— Problem details —
In the data below, how many lines contain the string "should"? Reply with the number only.

— The records —

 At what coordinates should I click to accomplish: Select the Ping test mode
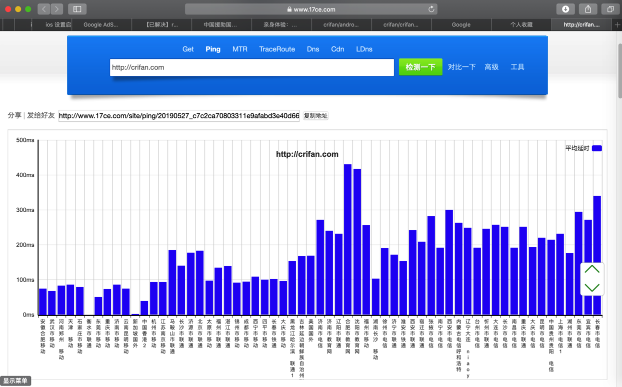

* * *

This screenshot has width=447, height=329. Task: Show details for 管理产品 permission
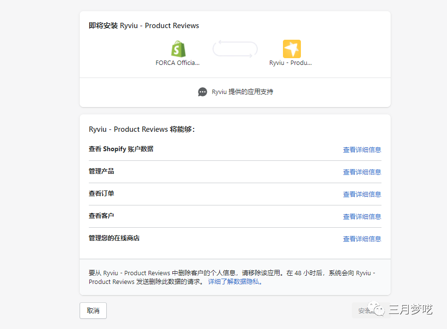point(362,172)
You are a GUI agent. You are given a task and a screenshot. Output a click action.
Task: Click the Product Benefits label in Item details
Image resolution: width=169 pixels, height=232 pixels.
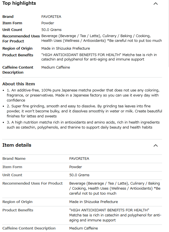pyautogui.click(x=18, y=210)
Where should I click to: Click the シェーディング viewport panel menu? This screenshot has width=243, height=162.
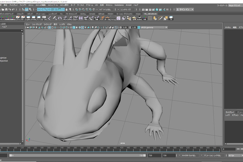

==

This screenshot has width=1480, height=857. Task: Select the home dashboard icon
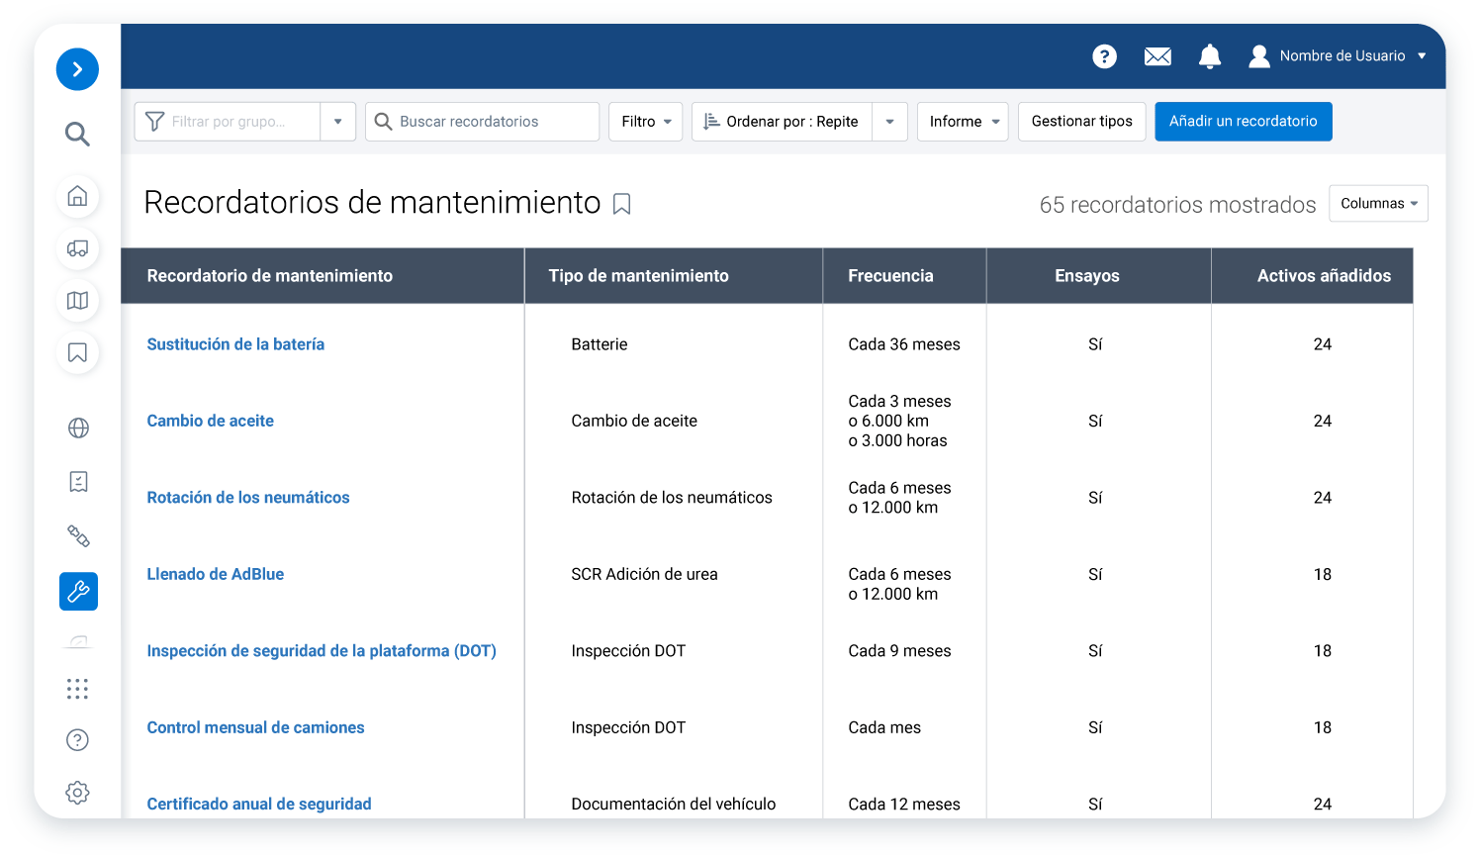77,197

— Expected answer —
2